Give the data again exactly, from its opening line through the line in which "960x679 pixels." appears.
BEGIN Information shown
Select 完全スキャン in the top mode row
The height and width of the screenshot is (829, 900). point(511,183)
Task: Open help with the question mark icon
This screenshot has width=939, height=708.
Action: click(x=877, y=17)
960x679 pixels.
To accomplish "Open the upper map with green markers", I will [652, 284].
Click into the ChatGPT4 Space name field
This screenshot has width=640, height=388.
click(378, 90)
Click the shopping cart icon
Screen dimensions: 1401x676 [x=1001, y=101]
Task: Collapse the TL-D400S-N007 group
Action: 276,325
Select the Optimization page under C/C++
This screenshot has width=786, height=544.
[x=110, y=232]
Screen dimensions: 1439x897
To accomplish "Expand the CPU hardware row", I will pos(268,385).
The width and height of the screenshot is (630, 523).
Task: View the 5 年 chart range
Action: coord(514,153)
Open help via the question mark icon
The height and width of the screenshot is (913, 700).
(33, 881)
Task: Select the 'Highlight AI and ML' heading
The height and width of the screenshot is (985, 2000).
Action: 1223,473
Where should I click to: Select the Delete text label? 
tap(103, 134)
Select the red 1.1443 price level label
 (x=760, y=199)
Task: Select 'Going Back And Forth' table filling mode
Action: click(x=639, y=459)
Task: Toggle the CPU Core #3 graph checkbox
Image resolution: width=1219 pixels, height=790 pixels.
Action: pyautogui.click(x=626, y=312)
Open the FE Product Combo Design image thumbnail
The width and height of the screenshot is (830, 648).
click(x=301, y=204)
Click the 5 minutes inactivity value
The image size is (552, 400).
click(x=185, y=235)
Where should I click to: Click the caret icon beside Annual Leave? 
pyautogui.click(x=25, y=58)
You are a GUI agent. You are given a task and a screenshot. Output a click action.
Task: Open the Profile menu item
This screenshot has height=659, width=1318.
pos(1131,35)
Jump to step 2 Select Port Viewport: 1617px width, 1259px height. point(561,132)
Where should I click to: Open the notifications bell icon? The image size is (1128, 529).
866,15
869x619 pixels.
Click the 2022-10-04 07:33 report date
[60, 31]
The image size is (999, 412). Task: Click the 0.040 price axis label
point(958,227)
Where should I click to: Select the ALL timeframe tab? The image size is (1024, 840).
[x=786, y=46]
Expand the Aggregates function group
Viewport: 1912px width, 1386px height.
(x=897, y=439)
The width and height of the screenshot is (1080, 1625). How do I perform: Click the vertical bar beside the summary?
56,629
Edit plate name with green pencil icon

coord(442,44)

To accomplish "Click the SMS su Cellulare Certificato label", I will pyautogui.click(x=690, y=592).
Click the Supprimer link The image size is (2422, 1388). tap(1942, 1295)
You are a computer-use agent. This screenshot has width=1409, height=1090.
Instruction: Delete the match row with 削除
END Information shown
Result —
Select 完全スキャン in the top mode row
The height and width of the screenshot is (829, 900). point(511,183)
Task: Open help with the question mark icon
This screenshot has width=939, height=708.
Action: click(x=877, y=17)
960x679 pixels.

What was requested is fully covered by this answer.